Le Tribunal Administratif de Nîmes, statuant par ordonnance, a rejeté la requête de Mme B... comme étant manifestement irrecevable. Le sujet principal concerne le rejet d'un recours contre une décision de remise gracieuse partielle d'une dette de prestations sociales, en raison d'un défaut de signature de la requête. La juridiction a appliqué les articles R. 431-4 et R. 222-1, 4°, du code de justice administrative, constatant que la requête n'avait pas été régularisée malgré une mise en demeure.
Texte intégral
Vu la procédure suivante :
Par une requête, enregistrée le 12 janvier 2026, Mme A... B... demande au tribunal d’annuler la décision du 11 décembre 2025 par laquelle la caisse d’allocations familiales de Vaucluse ne lui a accordé qu’une remise gracieuse partielle, à hauteur de 374,98 euros de sa dette d’un montant de 748,76 euros résultant d’un trop-perçu d’aide personnelle au logement.
Vu les autres pièces du dossier.
Vu le code de justice administrative.
Considérant ce qui suit :
1. Aux termes de l’article R. 222-1 du code de justice administrative : « Les présidents de tribunal administratif (...) peuvent, par ordonnance : (...) 4º Rejeter les requêtes manifestement irrecevables, lorsque la juridiction n'est pas tenue d'inviter leur auteur à les régulariser ou qu’elles n’ont pas été régularisées à l’expiration du délai imparti par une demande en ce sens (…) ». Aux termes du premier alinéa de l’article R. 412-1 du même code : « La requête doit, à peine d'irrecevabilité, être accompagnée, sauf impossibilité justifiée, de l'acte attaqué ou, dans le cas mentionné à l'article R. 421-2, de la pièce justifiant de la date de dépôt de la réclamation ». Aux termes de l’article R. 431-4 de ce code : « Dans les affaires où ne s'appliquent pas les dispositions de l'article R. 431-2, les requêtes et les mémoires doivent être signés par leur auteur (…) ». Selon le troisième alinéa de l’article R. 612-1 du même code : « La demande de régularisation mentionne que, à défaut de régularisation, les conclusions pourront être rejetées comme irrecevables dès l’expiration du délai imparti qui, sauf urgence, ne peut être inférieur à quinze jours. La demande de régularisation tient lieu de l’information prévue à l’article R. 611-7 ».

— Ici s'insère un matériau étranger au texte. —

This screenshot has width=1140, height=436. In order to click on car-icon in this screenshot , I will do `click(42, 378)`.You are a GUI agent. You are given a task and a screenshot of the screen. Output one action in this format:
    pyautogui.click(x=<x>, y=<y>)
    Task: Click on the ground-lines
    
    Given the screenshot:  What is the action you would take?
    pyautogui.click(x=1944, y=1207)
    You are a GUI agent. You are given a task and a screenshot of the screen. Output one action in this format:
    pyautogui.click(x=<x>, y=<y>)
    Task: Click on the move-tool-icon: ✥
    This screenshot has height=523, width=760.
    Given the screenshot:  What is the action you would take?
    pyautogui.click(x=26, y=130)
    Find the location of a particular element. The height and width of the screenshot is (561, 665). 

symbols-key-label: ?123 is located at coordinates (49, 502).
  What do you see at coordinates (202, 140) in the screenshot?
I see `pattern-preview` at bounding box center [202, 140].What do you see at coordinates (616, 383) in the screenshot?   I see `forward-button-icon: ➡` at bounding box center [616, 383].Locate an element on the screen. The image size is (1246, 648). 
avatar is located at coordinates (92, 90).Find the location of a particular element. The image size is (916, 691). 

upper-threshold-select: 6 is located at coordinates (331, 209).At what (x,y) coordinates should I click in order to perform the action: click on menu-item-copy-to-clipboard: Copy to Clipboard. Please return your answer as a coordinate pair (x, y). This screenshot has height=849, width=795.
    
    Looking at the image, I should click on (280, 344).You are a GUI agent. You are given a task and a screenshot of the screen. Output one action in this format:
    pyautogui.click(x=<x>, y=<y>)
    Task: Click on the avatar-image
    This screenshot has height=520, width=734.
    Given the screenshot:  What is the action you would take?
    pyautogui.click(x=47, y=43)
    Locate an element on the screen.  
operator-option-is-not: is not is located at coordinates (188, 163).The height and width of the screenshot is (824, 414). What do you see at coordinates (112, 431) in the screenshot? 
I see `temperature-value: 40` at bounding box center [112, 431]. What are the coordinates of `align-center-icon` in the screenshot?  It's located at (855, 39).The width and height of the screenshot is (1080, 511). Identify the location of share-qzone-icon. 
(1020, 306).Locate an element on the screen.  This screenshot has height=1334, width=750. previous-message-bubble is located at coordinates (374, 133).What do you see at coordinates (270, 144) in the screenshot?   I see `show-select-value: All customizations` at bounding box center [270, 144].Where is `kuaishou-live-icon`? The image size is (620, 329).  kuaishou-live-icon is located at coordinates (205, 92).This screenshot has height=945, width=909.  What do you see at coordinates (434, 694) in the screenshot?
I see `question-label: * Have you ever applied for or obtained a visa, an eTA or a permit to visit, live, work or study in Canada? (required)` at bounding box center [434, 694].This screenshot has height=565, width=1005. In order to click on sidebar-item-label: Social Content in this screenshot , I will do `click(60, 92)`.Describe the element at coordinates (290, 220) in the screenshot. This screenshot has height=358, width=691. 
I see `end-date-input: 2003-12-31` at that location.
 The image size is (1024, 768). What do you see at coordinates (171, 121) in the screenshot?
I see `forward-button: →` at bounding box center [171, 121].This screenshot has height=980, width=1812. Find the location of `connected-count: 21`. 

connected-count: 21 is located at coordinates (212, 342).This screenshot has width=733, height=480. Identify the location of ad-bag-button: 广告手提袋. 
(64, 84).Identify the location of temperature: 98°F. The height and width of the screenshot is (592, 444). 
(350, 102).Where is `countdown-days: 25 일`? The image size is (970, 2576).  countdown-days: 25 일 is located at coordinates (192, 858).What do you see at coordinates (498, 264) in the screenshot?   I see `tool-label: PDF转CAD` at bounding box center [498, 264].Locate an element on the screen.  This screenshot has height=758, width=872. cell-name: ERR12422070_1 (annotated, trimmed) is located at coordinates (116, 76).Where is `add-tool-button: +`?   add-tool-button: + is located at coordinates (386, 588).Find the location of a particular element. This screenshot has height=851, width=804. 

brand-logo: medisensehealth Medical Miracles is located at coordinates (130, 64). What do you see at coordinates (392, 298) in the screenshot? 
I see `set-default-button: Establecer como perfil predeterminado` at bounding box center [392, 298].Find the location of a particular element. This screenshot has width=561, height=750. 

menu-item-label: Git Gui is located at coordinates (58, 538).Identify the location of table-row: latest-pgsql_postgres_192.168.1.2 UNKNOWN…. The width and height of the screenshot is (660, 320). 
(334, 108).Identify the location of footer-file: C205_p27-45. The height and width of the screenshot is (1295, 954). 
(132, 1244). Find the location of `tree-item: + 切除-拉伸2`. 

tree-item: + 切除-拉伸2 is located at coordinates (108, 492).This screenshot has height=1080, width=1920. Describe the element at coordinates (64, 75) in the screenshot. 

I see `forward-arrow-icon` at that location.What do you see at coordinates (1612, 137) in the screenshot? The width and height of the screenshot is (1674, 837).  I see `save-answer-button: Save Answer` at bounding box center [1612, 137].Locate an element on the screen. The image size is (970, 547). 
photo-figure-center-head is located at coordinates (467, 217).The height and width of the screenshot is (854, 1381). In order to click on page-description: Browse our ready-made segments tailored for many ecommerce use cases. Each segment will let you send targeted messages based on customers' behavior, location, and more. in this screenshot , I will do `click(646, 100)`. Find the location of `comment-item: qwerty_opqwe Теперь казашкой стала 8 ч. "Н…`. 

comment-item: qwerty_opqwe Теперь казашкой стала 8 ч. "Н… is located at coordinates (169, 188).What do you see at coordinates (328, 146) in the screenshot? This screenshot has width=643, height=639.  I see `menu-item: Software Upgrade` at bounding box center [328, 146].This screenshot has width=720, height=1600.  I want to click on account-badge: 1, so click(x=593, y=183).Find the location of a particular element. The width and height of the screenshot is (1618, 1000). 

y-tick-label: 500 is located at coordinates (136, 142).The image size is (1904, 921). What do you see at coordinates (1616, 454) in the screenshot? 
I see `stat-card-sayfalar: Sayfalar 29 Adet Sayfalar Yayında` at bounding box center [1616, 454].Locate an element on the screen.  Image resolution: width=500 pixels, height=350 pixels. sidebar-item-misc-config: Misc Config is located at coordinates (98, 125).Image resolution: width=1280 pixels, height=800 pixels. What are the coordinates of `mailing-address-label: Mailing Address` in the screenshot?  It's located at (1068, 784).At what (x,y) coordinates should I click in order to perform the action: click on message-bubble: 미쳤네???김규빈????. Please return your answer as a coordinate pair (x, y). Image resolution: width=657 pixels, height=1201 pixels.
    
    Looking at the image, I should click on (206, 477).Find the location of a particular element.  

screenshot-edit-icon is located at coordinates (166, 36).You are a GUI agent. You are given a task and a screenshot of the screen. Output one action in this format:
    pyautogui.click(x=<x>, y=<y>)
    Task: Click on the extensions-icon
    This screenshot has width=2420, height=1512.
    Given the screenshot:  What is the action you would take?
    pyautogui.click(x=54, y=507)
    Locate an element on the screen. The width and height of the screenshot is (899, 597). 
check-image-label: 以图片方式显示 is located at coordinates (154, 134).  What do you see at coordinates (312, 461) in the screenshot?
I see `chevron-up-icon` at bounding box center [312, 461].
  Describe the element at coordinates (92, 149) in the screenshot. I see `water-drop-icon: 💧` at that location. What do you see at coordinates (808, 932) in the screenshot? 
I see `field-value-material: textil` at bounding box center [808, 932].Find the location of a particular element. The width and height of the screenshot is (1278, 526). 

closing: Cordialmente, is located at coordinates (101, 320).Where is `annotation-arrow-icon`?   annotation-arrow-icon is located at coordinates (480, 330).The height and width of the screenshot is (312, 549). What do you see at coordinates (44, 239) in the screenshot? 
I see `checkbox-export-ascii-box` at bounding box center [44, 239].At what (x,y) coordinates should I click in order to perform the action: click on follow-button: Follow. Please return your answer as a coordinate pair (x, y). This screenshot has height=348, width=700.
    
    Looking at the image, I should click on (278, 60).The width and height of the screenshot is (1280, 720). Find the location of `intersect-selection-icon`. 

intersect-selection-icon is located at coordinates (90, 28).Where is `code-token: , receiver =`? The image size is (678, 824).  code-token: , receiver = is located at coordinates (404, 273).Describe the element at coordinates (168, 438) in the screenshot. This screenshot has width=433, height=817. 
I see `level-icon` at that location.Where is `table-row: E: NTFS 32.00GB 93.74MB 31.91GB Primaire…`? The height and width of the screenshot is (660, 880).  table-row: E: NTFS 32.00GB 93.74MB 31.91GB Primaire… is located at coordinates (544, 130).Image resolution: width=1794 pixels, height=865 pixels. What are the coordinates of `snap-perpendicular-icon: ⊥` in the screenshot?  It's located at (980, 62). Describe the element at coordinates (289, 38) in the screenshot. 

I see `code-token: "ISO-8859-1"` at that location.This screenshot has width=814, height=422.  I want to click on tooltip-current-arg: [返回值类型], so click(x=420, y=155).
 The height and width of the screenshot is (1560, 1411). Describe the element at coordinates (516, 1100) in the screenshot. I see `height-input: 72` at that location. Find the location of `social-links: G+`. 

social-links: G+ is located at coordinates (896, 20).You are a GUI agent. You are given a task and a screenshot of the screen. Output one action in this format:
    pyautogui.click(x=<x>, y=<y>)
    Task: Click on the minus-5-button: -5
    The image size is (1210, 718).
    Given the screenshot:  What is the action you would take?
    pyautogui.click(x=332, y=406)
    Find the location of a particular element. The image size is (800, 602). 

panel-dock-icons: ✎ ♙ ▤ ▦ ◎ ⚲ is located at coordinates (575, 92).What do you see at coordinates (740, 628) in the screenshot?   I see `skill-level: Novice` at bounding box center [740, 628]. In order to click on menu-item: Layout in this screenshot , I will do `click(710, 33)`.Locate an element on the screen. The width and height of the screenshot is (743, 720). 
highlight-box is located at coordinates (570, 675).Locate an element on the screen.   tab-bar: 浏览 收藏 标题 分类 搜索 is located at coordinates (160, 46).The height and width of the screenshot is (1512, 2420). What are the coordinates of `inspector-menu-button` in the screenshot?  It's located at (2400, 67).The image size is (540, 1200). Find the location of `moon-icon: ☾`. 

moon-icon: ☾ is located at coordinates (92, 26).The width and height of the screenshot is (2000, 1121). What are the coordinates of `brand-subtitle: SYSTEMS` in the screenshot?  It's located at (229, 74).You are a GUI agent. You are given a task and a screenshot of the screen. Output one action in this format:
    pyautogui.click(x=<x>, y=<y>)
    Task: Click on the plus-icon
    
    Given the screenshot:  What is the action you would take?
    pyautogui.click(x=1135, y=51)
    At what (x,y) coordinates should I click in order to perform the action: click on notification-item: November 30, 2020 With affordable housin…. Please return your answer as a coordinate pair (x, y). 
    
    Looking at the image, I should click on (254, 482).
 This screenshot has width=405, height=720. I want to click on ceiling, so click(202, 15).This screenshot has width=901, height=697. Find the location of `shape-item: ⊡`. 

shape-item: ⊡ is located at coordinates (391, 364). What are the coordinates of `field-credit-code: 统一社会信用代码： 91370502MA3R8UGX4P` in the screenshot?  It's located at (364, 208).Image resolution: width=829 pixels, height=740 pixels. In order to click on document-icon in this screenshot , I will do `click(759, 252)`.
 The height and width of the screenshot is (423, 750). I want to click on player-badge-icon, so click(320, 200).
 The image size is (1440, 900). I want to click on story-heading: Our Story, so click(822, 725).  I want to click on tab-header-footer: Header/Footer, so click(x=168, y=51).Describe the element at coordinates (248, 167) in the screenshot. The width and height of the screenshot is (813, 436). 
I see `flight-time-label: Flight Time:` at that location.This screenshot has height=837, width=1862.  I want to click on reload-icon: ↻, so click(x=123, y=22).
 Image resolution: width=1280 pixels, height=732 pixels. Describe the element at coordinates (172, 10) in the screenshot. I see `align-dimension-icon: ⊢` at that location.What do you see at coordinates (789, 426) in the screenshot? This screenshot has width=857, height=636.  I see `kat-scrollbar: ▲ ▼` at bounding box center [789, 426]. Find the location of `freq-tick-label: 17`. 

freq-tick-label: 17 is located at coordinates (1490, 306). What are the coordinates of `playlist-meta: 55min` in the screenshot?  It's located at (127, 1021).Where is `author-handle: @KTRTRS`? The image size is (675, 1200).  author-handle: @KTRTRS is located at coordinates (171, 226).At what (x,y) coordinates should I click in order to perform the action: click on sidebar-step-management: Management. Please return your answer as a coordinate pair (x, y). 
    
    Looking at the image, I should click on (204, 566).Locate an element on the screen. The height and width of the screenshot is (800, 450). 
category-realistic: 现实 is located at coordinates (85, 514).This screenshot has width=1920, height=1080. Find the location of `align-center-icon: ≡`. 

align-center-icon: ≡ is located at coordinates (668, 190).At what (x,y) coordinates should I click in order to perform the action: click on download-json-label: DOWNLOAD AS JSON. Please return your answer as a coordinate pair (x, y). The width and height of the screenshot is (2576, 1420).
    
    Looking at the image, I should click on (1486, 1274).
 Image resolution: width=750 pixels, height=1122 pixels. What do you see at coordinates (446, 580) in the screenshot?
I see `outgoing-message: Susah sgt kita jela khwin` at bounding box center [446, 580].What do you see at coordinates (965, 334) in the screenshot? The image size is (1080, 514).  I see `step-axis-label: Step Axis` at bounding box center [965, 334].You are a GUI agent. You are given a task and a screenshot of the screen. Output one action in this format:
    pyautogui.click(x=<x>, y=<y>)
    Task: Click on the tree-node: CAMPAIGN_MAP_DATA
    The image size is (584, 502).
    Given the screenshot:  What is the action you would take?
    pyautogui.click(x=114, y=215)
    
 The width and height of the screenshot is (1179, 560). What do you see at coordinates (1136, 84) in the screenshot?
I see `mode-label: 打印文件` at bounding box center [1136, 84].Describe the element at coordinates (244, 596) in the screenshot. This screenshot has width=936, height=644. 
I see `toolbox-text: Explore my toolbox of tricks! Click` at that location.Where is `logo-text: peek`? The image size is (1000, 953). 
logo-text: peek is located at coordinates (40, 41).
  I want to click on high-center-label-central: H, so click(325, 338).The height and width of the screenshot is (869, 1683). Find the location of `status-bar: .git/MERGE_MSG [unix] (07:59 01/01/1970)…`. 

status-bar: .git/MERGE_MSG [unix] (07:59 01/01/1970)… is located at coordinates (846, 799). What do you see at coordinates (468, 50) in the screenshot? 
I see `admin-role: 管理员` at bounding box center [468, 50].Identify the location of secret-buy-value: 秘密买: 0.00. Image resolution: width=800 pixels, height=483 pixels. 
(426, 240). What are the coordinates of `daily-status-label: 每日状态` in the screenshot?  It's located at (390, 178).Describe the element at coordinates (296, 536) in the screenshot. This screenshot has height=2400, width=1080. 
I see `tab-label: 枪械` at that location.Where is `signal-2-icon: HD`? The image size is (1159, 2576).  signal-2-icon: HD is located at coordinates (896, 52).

2. La requête de Mme B..., qui n’a pas été déposée au moyen de l’application « Télérecours citoyens », ne comportait pas sa signature en méconnaissance des dispositions de l’article R. 431-4 du code de justice administrative citées au point précédent. En dépit de la demande de régularisation qui lui a été adressée en ce sens le 12 janvier 2026 par pli recommandé, présenté à son domicile le 15 janvier suivant et retourné au tribunal revêtu de la mention « pli avisé et non réclamé », Mme B... n’a pas, dans le délai qui lui était imparti, régularisé sa requête en y apposant sa signature ou en produisant un exemplaire dûment signé. Par suite, la requête de Mme B... est manifestement irrecevable et doit être rejetée en application des dispositions précitées du 4° de l’article R. 222-1 du code de justice administrative.
O R D O N N E :
Article 1er : La requête de Mme B... est rejetée.
Article 2 : La présente ordonnance sera notifiée à Mme A... B.... Copie en sera adressée à la caisse d’allocations familiales de Vaucluse.
Fait à Nîmes, le 9 mars 2026.
Le président,
Christophe Ciréfice
La République mande et ordonne au préfet de Vaucluse en ce qui le concerne, ou à tous commissaires de justice à ce requis, en ce qui concerne les voies de droit commun contre les parties privées, de pourvoir à l’exécution de la présente décision.